• Consigne: Reproduisez tel quel le passage du reportage sur la Symphonie celtique ci-dessous, depuis « Le reportage... » jusqu'à « à se remplir... » inclus.

• Bloc de texte:
━━━━━━

Alan Stivell, un musicien, une oeuvre...
Le reportage...

3 Août 1980
Première de la Symphonie Celtique
au Festival Interceltique de Lorient

Le Festival Interceltique de Lorient est devenu un événement incontournable pour ceux qui cherchent à se charmer les yeux et les oreilles de celtitude.
La soirée est particulièrement exceptionnelle cette année et Jean-Pierre Richard, secrétaire du Comité du Festival peut être fier, il accueille Alan Stivell qui va interpréter la toute première de sa "Symphonie Celtique" au Parc du Moustoir, grand stade qui reçoit plus habituellement les compétitions sportives.
La petite histoire raconte que Jean-Pierre Richard et Alan Stivell auraient "fomenté" le projet voici deux ans, autour d'un café-croissant partagé dans un bar ! On refait souvent le monde dans les bistros mais parfois, cela vaut vraiment le coup...

21 h 00 : le "Moustoir" commence à se remplir...
Les deux tribunes du stade se font face. L'une d'elle, servant de scène, est occupée par les instruments qui attendent leurs interprètes au milieu d' un gigantesque rempart de baffles. L'autre tribune accueille un groupe de spectateurs - j'en fais partie et grand bien m'en a pris, vous comprendrez, plus loin, pourquoi - tandis que le terrain reçoit la majeure partie du public.
Comme souvent dans ces grands rassemblements, il est très amusant d'observer l'organisation irréprochable des festivaliers. Certains campent autour du stade, ils débarquent avec tout leur attirail de camping pour s'installer confortablement : sac de couchage, siège en toile, glacière... D'autres sont arrivés en famille avec couffin, poussette et tout le nécessaire pour pouponner !
Nous avons une heure à patienter avant que le spectacle ne commence, alors on s'occupe comme on peut, on boit, on mange, on discute. Un membre du comité de soutien au projet d'ouverture d'une école Diwan à Lorient, en profite pour se promener dans les rangs avec une petite boîte. Richissime idée, elle sera bien remplie ce soir. Vers 22 h 00, une voix annonce par la sonorisation que le spectacle va commencer, il ne fait pas encore tout à fait nuit.

La scène se remplit à son tour...
Que de monde ! S'installent tour à tour : l'orchestre symphonique de Bretagne, une chorale, une formation rock, plusieurs sonneurs de bagadoù qui se mettent un peu en retrait car ils ne vont pas intervenir immédiatement dans l'œuvre et bien sûr... Alan Stivell.

━━━━━━

• Enregistrements fournis:
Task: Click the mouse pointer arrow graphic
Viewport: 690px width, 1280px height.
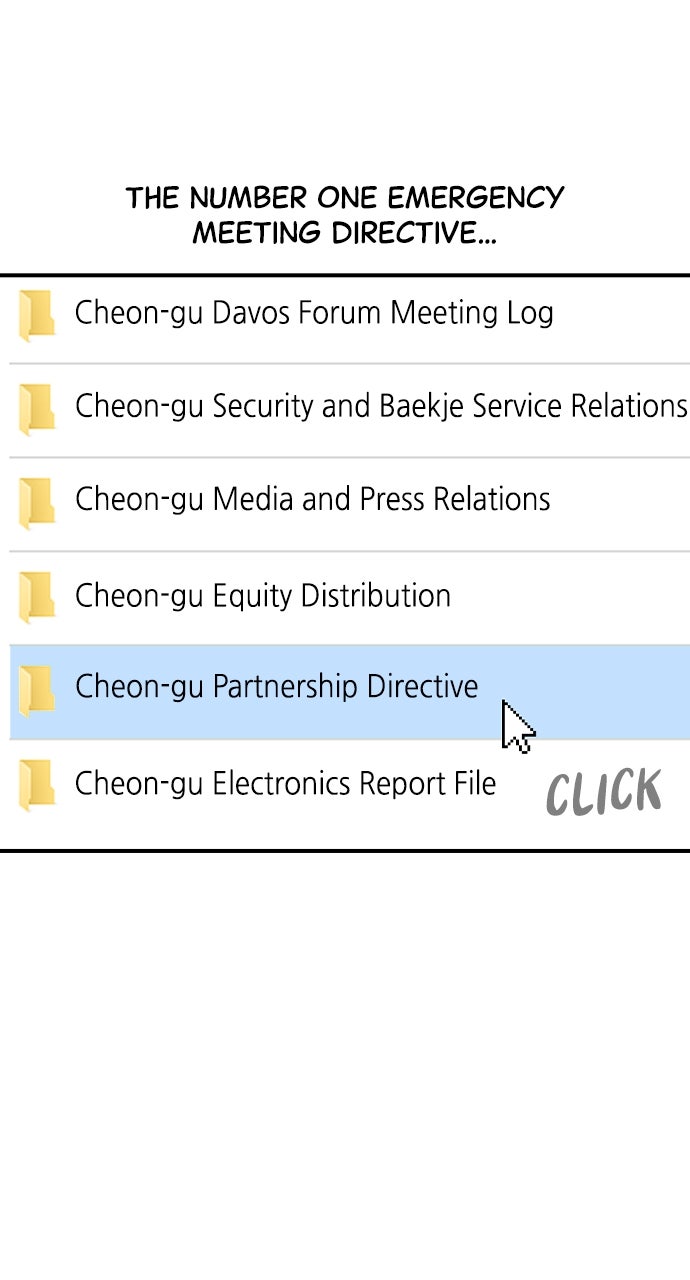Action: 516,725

━━━━━━

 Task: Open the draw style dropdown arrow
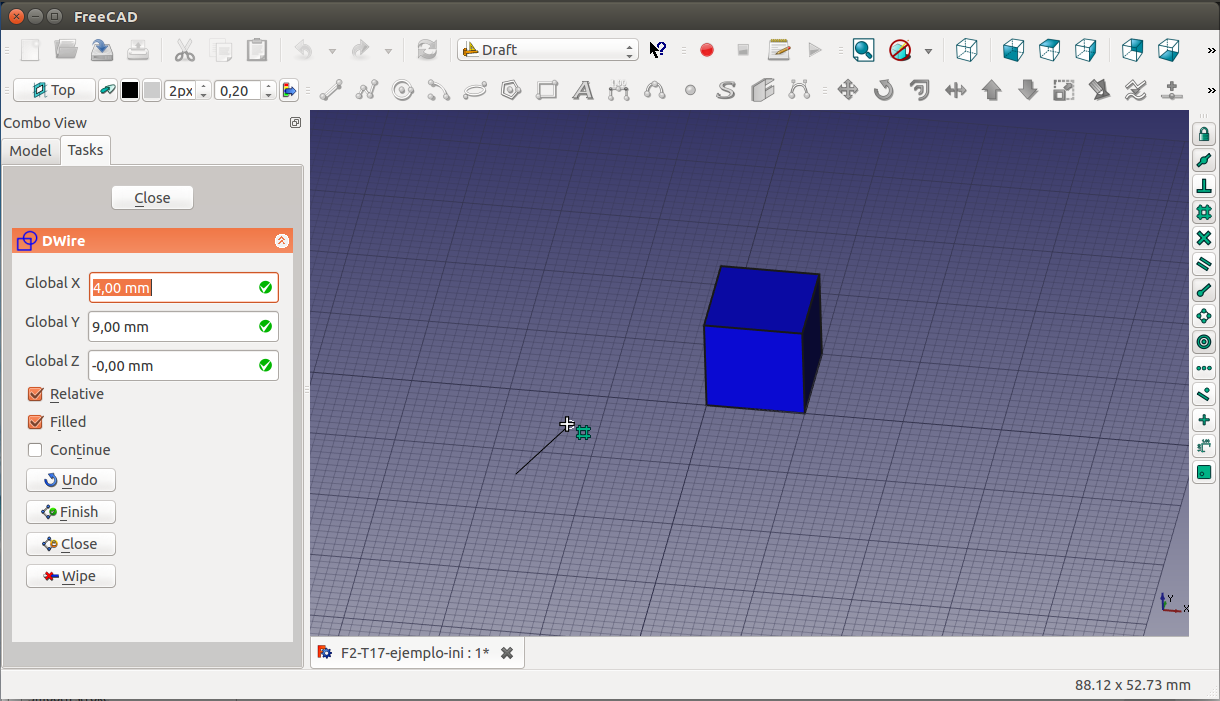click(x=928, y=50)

━━━━━━

• Exercice corrigé:
Le reportage...

3 Août 1980
Première de la Symphonie Celtique
au Festival Interceltique de Lorient

Le Festival Interceltique de Lorient est devenu un événement incontournable pour ceux qui cherchent à se charmer les yeux et les oreilles de celtitude.
La soirée est particulièrement exceptionnelle cette année et Jean-Pierre Richard, secrétaire du Comité du Festival peut être fier, il accueille Alan Stivell qui va interpréter la toute première de sa "Symphonie Celtique" au Parc du Moustoir, grand stade qui reçoit plus habituellement les compétitions sportives.
La petite histoire raconte que Jean-Pierre Richard et Alan Stivell auraient "fomenté" le projet voici deux ans, autour d'un café-croissant partagé dans un bar ! On refait souvent le monde dans les bistros mais parfois, cela vaut vraiment le coup...

21 h 00 : le "Moustoir" commence à se remplir...